Cet « aristo-graffeur » affiche fièrement ses 75 printemps et une jeunesse artistique qui décoiffe. « Bajac » est partout : dans nos assiettes en faïence de Gien, sur nos montres, sur les vêtements de sport multicolores Rossignol ou dans les dressings de stars comme Madonna, Diana Ross, Jay-Z ou Drake. Comme un pied de nez à l'anticonformisme, sa religion, le voici qui imagine les vêtements liturgiques qui accompagneront les cérémonies pour la réouverture de la cathédrale Notre-Dame de Paris.
L'archevêque Laurent Ulrich lui a confié la mission d'une vie : créer pour toutes les cérémonies de fêtes les ornements et vêtements des 700 diacres, évêques et prêtres de la cathédrale. Si la foi de ce chrétien pratiquant, né marquis en 1949 à Casablanca, remonte à l'enfance, c'est lors de sa rencontre avec Mgr Lustiger en 1992 que son histoire avec l'Église de France commence.
Choisi par le comité des arts sacrés pour réinventer la célébration de la messe en milieu carcéral, « JCDC » crée alors une chasuble colorée, « Mondrian médiéval ». Cinq ans plus tard, en 1997, le pape Jean-Paul II, 500 évêques et 5000 prêtres se retrouvaient habillés en chasuble arc-en-ciel pour les Journées mondiales de la jeunesse (JMJ).

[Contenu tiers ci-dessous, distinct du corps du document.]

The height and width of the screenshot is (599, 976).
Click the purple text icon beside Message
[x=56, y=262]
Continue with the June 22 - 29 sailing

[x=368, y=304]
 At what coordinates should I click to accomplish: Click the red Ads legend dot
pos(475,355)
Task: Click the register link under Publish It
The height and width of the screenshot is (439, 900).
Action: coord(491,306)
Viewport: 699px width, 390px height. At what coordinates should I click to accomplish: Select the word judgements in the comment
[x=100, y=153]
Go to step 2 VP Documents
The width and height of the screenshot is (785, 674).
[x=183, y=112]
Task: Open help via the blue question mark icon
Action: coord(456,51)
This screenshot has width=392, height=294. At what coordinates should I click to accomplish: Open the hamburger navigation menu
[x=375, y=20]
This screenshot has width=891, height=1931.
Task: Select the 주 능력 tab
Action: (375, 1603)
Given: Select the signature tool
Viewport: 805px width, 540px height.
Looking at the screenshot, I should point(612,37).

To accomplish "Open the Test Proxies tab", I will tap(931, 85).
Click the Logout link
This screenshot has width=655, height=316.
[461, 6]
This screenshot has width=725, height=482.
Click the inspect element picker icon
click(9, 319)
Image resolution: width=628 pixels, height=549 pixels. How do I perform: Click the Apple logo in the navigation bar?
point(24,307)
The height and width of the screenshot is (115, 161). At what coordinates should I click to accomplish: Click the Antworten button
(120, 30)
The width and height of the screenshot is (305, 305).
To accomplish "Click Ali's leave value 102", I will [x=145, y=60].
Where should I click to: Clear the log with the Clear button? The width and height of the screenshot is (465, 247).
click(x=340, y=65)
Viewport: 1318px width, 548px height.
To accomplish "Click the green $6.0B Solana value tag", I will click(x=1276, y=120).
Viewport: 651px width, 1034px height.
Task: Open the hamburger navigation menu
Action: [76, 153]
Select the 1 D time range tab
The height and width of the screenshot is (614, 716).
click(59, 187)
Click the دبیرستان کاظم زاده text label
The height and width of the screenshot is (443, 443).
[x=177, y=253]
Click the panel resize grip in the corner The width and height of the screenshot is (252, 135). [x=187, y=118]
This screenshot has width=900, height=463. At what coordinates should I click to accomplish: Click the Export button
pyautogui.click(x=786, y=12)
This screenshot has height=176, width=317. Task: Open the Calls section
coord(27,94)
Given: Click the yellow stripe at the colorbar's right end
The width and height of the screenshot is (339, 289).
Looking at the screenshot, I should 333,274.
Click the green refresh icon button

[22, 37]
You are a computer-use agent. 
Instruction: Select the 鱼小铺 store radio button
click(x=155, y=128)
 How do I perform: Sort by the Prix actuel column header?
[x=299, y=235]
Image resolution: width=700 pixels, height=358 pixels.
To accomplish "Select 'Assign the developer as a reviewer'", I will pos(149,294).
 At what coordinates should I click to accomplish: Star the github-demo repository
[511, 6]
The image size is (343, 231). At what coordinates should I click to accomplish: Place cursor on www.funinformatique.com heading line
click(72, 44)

Retour sur la « genèse » d'un projet fou.
LA TRIBUNE DIMANCHE - Vous voilà « scellé » dans le renouveau de Notre-Dame. En avez-vous conscience ?
JEAN-CHARLES DE CASTELBAJAC - Heureusement que je ne m'en suis rendu compte qu'aujourd'hui et non lorsque l'on m'a confié cette mission : j'aurais été pris de vertige ! Faire partie des maillons de cette longue chaîne de bâtisseurs est un accomplissement, et en même temps, c'est très troublant. Ma première source d'inspiration dans mon travail de styliste provient du trésor de Notre-Dame et de cette robe tee-shirt ayant appartenu à Saint-Louis.